According to researchers, the level of carbon dioxide (CO2) emissions in the atmosphere has effectively suppressed the next naturally occurring ice age, meaning it will now be twice as long before the planet undergoes another glacial cycle.

"Even without man-made climate change we would expect the beginning of a new ice age no earlier than in 50,000 years from now – which makes the Holocene as the present geological epoch an unusually long period in between ice ages," said Andrey Ganopolski from the Potsdam Institute for Climate Impact Research in Germany. "However, our study also shows that relatively moderate additional anthropogenic CO2-emissions from burning oil, coal and gas are already sufficient to postpone the next ice age for another 50,000 years."

In other words, burning fossil fuels is causing a planetary postponement of the natural rhythm of Earth's ice ages, meaning we won't see another one for about 100,000 years – if the researchers are correct.

"The bottom line is that we are basically skipping a whole glacial cycle, which is unprecedented," said Ganopolski. "It is mind-boggling that humankind is able to interfere with a mechanism that shaped the world as we know it."

According to Ganopolski and his team, ice ages are determined by a functional relationship between the amount of carbon dioxide in the atmosphere and insolation (aka solar radiation). Running simulations on an Earth system model, they say this relationship explains the onset of the last eight ice ages – and can also help us predict when the next glacial periods will begin.

The remarkable aspect of the findings, which are reported in Nature, is how they suggest what might be a fundamental turnaround in the powers that define Earth's environment.

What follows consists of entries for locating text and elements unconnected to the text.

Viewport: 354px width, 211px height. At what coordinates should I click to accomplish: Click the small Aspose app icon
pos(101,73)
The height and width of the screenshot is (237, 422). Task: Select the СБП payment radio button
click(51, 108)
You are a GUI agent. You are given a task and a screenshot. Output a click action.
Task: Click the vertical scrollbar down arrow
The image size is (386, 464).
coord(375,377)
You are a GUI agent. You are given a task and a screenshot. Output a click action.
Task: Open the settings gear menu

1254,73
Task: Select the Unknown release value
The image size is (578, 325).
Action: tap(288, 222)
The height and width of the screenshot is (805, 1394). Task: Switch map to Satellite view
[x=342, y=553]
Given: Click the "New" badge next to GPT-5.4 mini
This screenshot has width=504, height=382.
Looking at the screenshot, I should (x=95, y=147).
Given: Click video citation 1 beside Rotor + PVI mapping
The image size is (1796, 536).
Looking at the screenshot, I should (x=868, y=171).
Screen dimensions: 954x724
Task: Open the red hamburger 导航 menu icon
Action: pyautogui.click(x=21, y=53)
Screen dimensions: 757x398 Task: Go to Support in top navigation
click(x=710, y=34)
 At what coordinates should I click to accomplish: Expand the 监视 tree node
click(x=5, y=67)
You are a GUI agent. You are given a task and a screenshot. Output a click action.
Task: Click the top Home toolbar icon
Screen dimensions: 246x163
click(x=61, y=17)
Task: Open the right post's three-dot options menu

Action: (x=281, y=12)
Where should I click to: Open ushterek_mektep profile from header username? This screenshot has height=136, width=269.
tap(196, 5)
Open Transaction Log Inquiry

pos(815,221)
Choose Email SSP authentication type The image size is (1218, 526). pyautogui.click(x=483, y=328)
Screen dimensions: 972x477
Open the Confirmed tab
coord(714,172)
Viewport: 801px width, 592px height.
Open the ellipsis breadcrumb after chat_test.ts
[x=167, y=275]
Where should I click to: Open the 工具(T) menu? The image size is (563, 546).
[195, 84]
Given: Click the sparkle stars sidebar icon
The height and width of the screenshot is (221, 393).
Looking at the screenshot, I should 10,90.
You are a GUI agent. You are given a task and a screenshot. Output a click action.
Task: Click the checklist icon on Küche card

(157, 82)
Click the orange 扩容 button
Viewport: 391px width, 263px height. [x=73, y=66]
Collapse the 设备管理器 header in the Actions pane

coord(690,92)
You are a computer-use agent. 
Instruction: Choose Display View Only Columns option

"Like no other force on the planet, ice ages have shaped the global environment and thereby determined the development of human civilisation. For instance, we owe our fertile soil to the last ice age that also carved out today's landscapes, leaving glaciers and rivers behind, forming fjords, moraines and lakes," said Hans Joachim Schellnhuber, director of the Potsdam Institute. "However, today it is humankind with its emissions from burning fossil fuels that determines the future development of the planet."

The researchers say the transition to a world where the climate is controlled by human activity provides evidence that we are now living in a new geological epoch, echoing recent calls made by other scientists.

"This illustrates very clearly that we have long entered a new era, and that in the Anthropocene humanity itself has become a geological force," said Schellnhuber. "In fact, an epoch could be ushered in which might be dubbed the Deglacial."